Restaurant information
- Established: 1829
- Food type: Gastropub
- Location: London, W12, England

= Princess Victoria, Shepherd's Bush =

The Princess Victoria is a public house and former gin palace on the Uxbridge Road, Shepherd's Bush, London W12. First opened in 1829, it closed in June 2017 when its parent company, Affinity Bars and Restaurants, became insolvent, but re-opened in November 2017 under new operators Three Cheers Pub Company.

==History==
The Princess Victoria dates from 1829 and was one of London's earliest gin palaces. It was popular with commuters when the tram began carrying 1,000 passengers a day between Acton and the Uxbridge Road. Commuters could enjoy a "quick gin and water" before returning home. One of the first licensees was one George Turner. Designed in the grand Victorian style, this imposing red brick building with stucco ornaments was for many years a "rough Irish pub" until its gentrification in the early 2000s.

===Modern era===
In the 1980s the Princess Victoria was briefly owned by Richard Branson and run as a music venue, with singer Phil Collins filming the music videos for his songs "Sussudio" and "One More Night" on the premises.

The pub was later re-invented as a gastropub and was described by Time Out in 2016 as a "regal boozer...the best pub for miles around [with a] beautifully restored interior, and by The Guardian as having "a diverse wine list and refined pub grub".

In 2015 the Princess Victoria was awarded "London County Dining Pub of the Year" in The Good Pub Guide 2016.

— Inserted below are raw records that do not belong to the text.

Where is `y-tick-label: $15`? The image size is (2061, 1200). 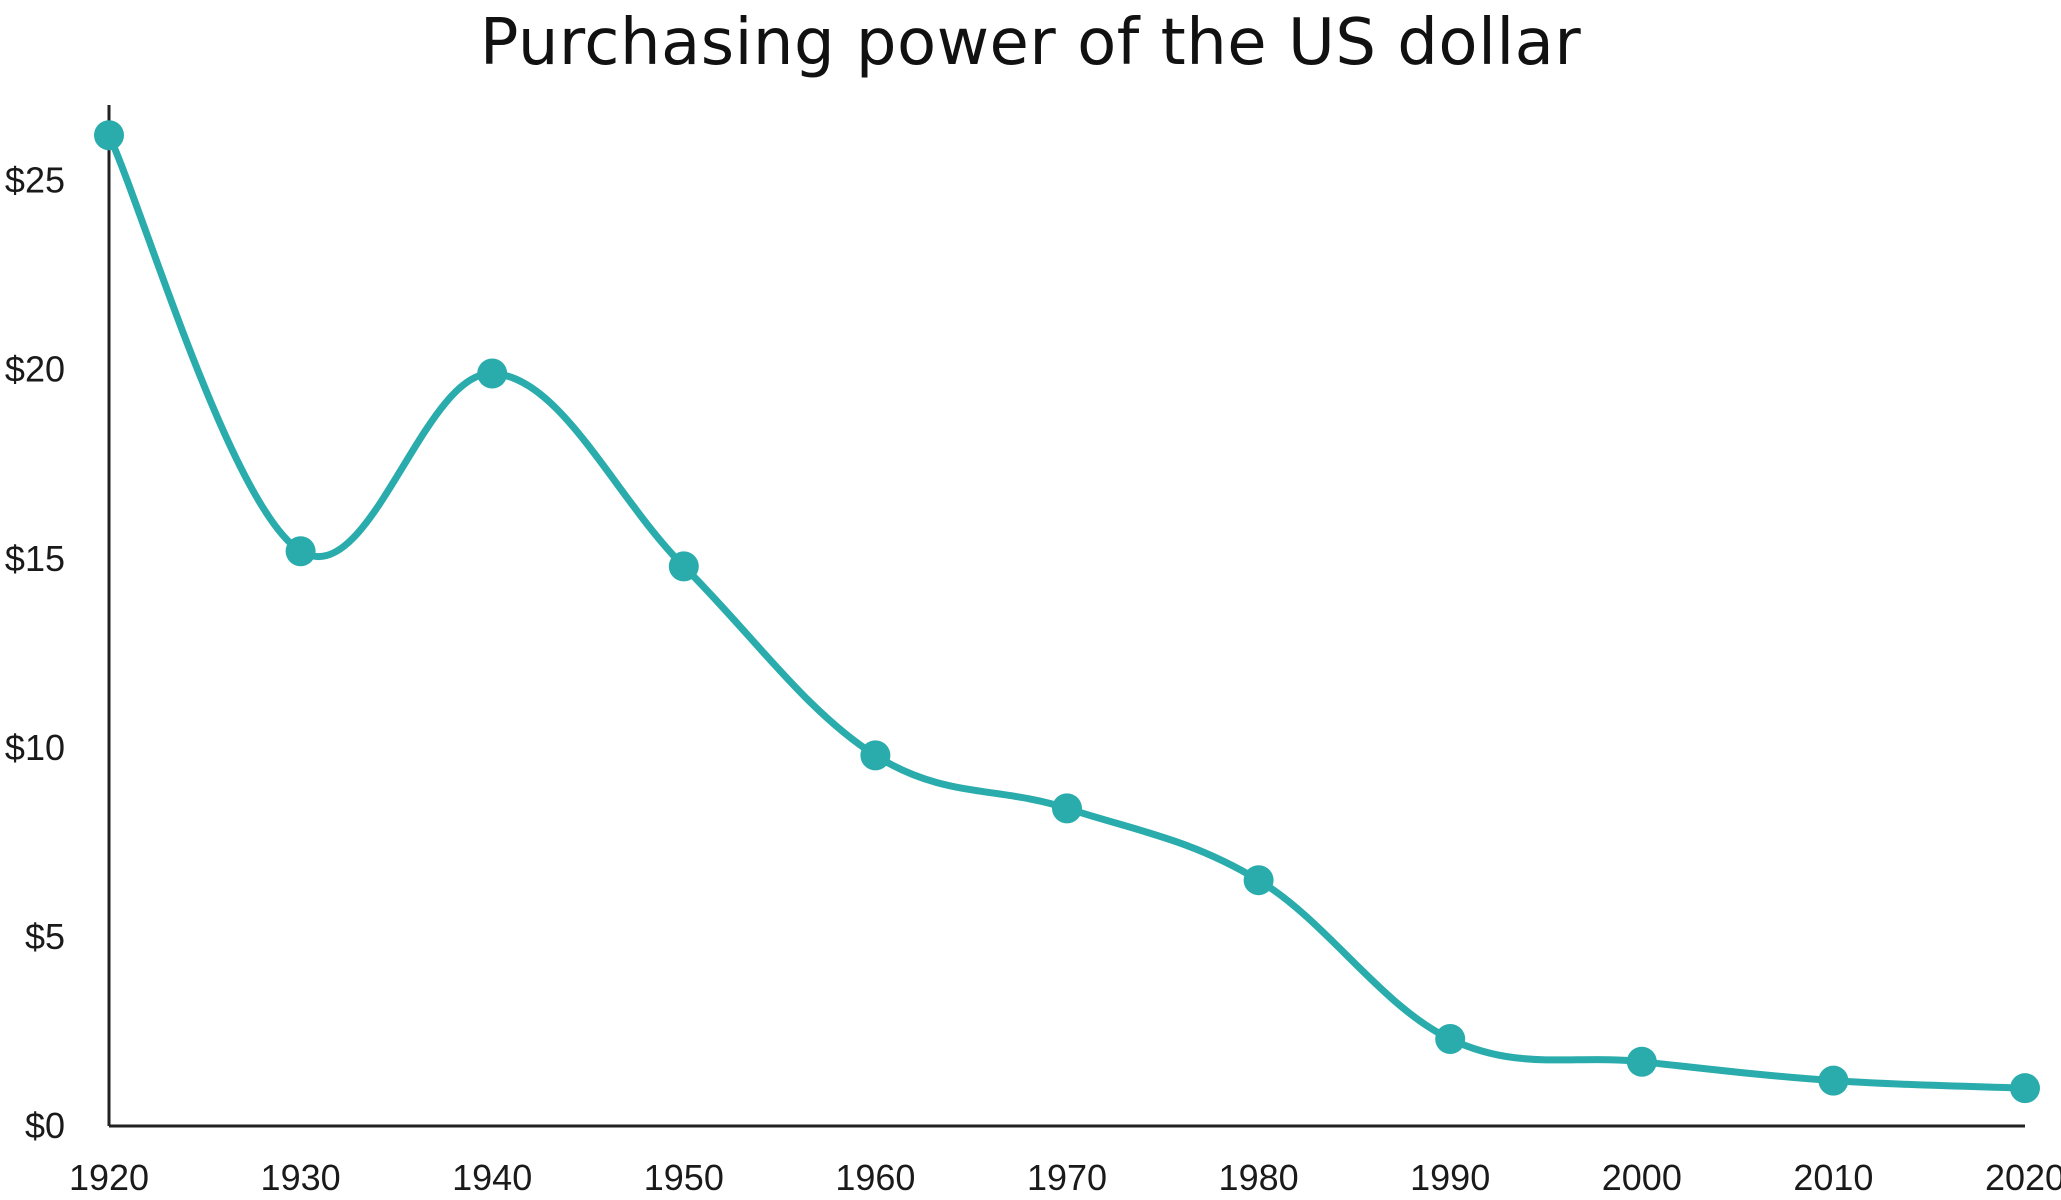 y-tick-label: $15 is located at coordinates (35, 558).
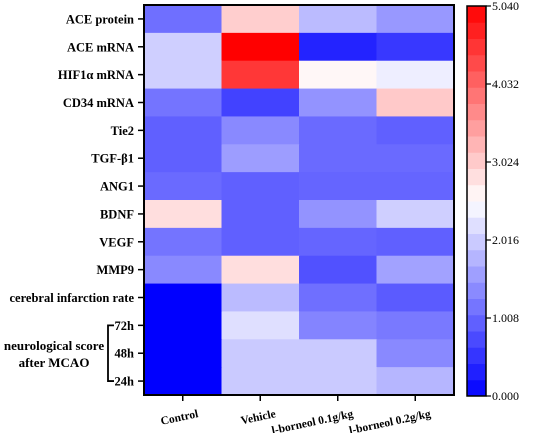 The height and width of the screenshot is (433, 533). What do you see at coordinates (260, 75) in the screenshot?
I see `heatmap-cell-r2-c1` at bounding box center [260, 75].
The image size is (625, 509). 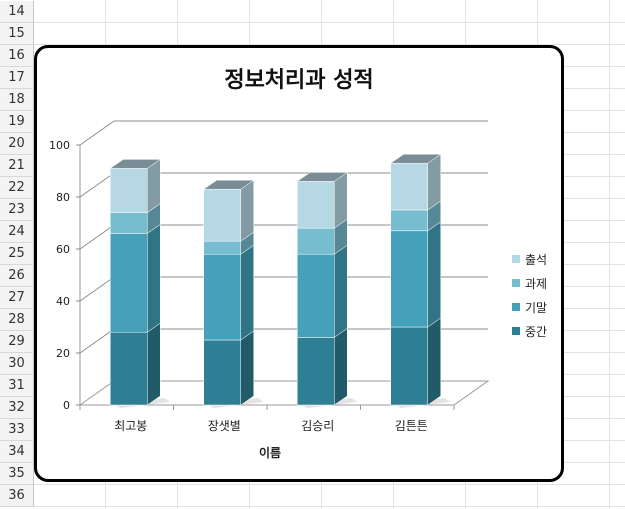 I want to click on y-tick-label: 100, so click(x=60, y=146).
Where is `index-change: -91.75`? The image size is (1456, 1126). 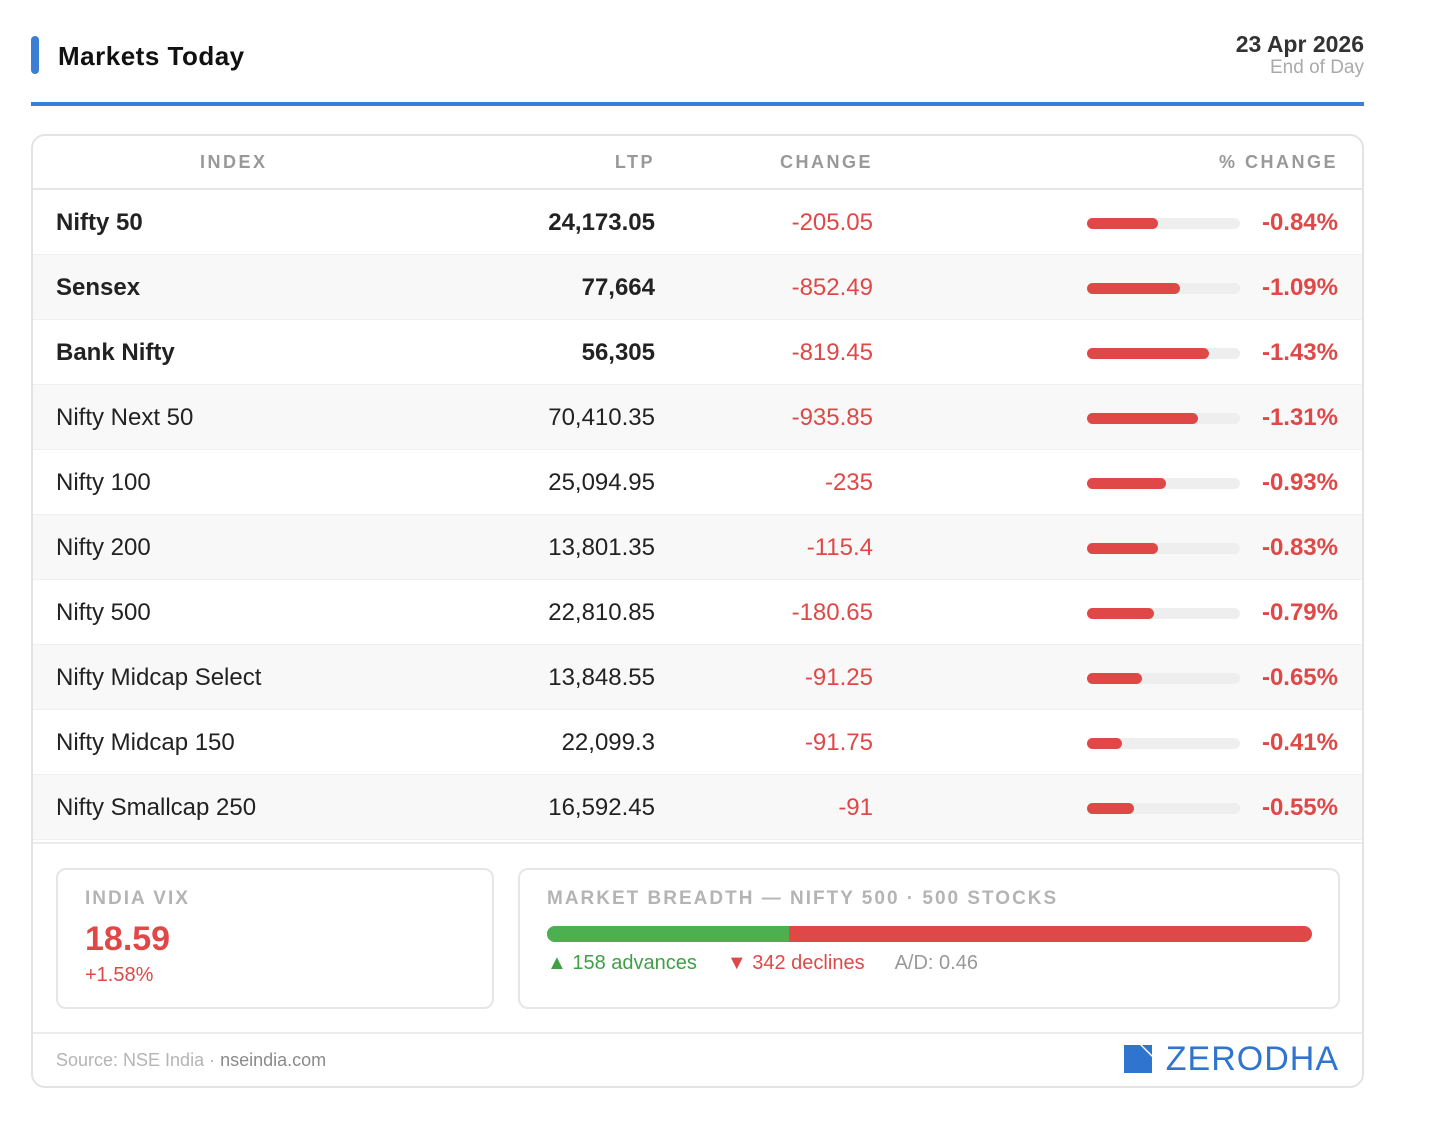 index-change: -91.75 is located at coordinates (838, 742).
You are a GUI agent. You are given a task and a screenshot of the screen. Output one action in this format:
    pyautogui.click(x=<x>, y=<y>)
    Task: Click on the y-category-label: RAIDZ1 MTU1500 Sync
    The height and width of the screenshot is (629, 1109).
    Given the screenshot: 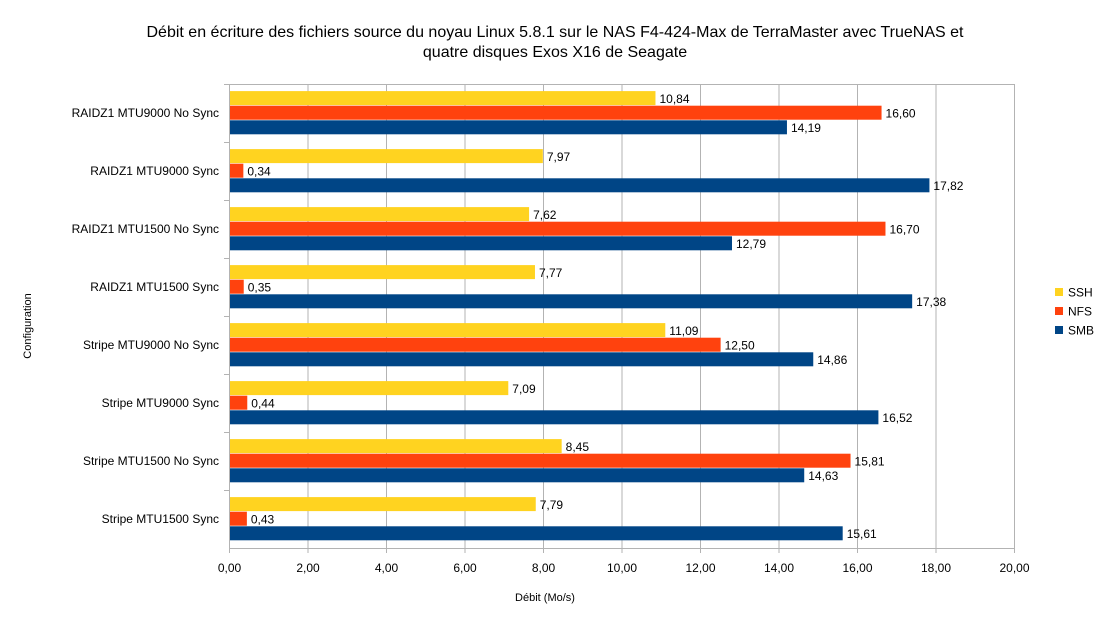 What is the action you would take?
    pyautogui.click(x=154, y=287)
    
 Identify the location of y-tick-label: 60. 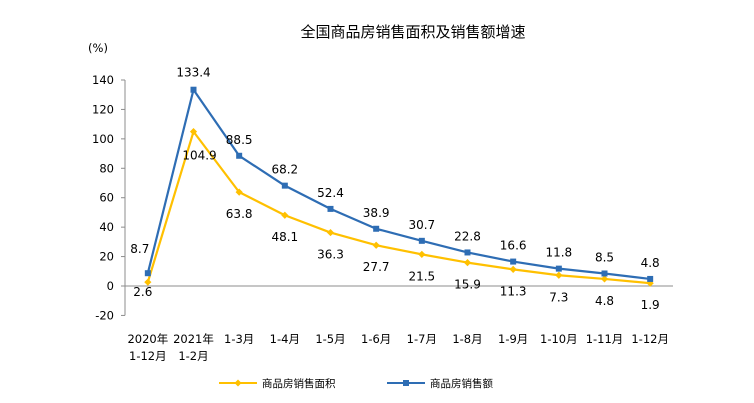
(106, 198).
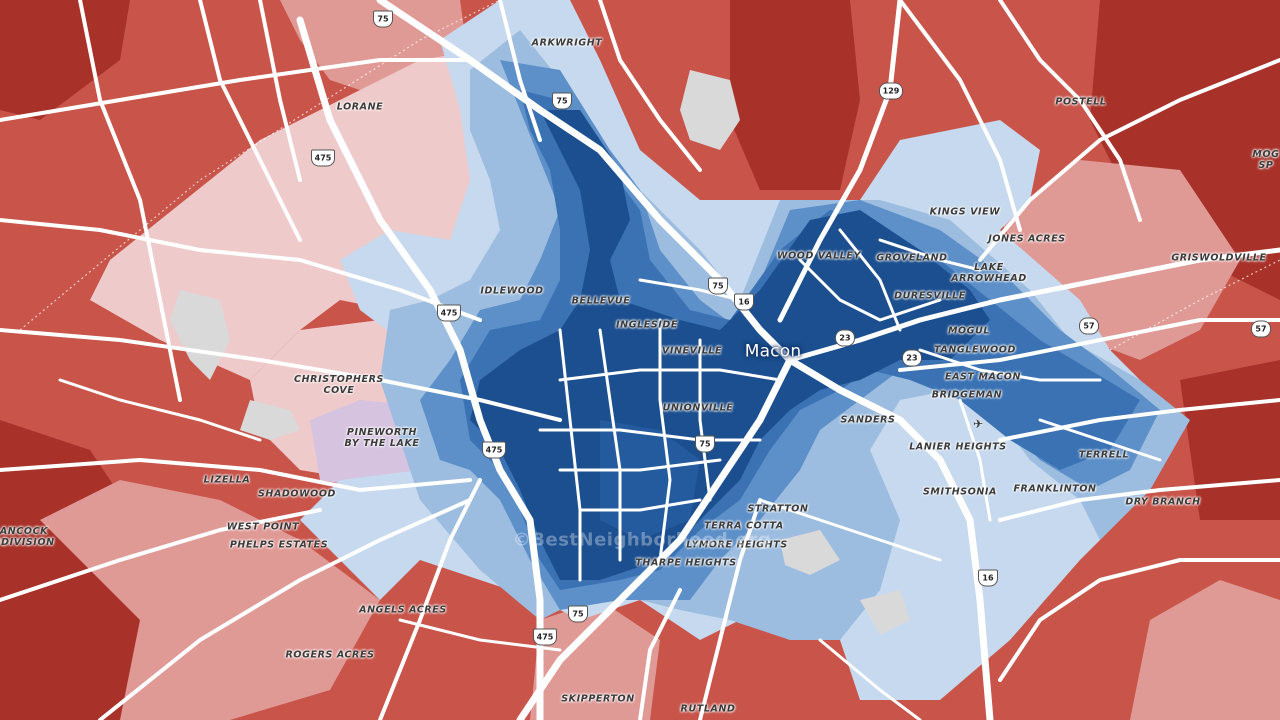  I want to click on label-groveland: GROVELAND, so click(912, 258).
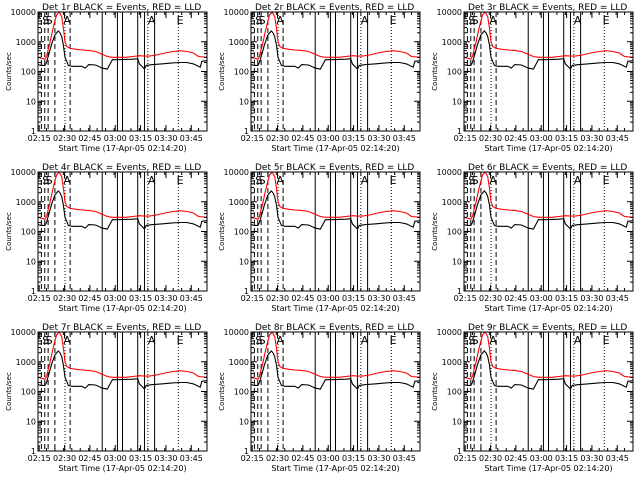  I want to click on panel-title: Det 3r BLACK = Events, RED = LLD, so click(548, 8).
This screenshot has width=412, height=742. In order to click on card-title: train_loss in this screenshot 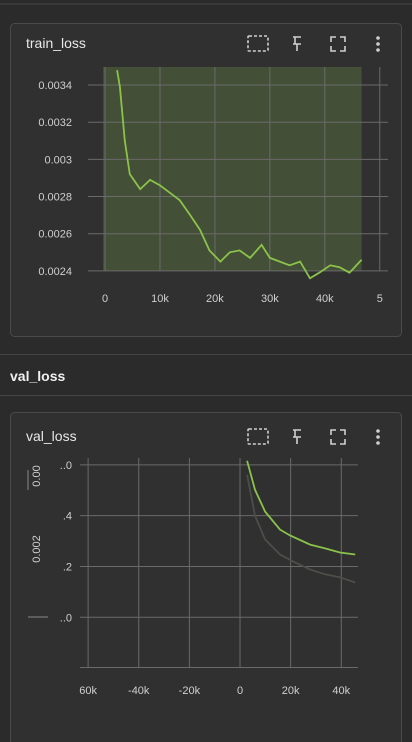, I will do `click(56, 43)`.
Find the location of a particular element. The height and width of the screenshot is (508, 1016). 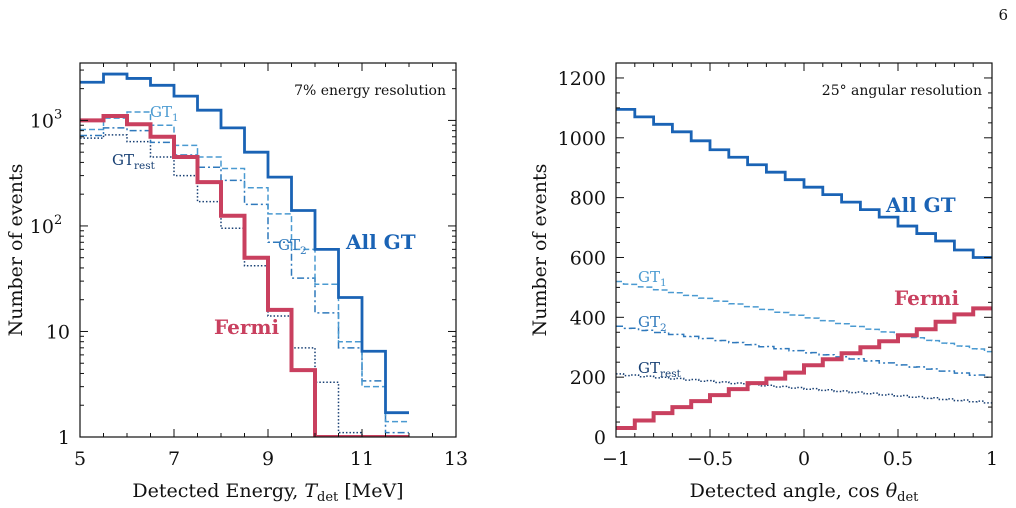

x-tick-label: 0.5 is located at coordinates (898, 459).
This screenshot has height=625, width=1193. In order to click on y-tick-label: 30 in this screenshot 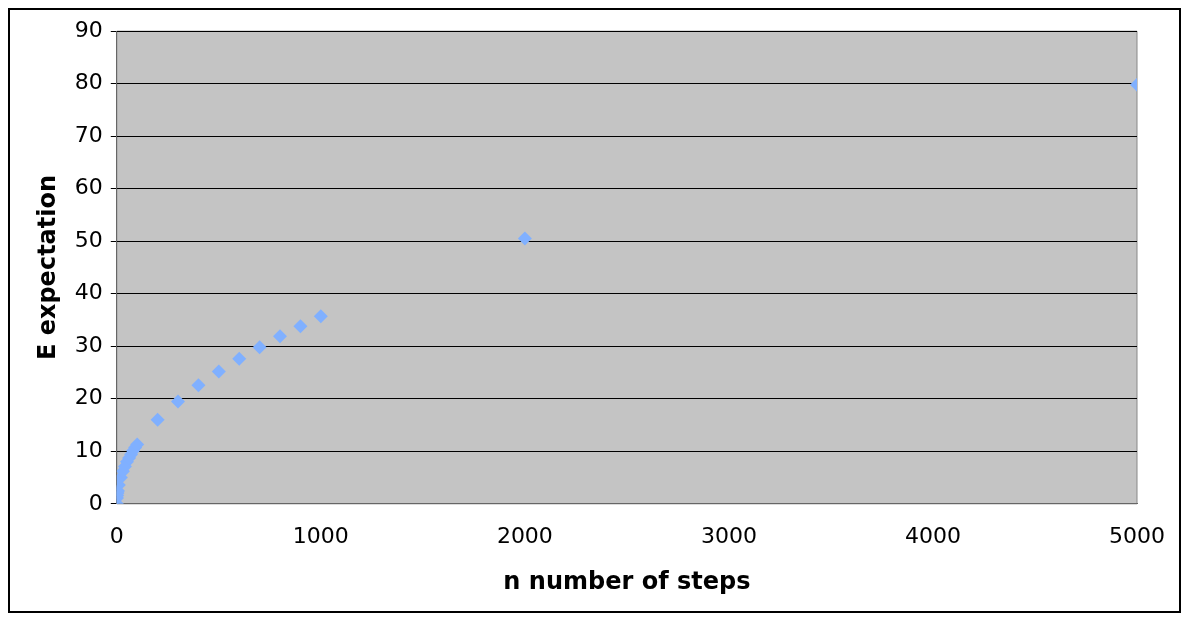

Anthony Bourdain filmed his Part’s Unknown episode in London post Brexit vote in 2016 and met Nigella Lawson during the episode at The Princess Victoria for a Guinness, some starters and a chat.

===2017 Closure and re-opening===
In June 2017 the Princess Victoria closed without warning, apparently after its parent company became insolvent. The pub's owners, Affinity Bars and Restaurants, blamed the "fatal" Brexit vote for a 20% collapse in earnings that led to the closure.

In September 2017 London based Three Cheers Pub Company announced that they had taken on The Princess Victoria. They reopened the pub in November 2017 following a full makeover.

=== The Gentlemen ===
The Princess Victoria was a major location for Guy Ritchie's film The Gentlemen (2019), starring Matthew McConaughey and Hugh Grant.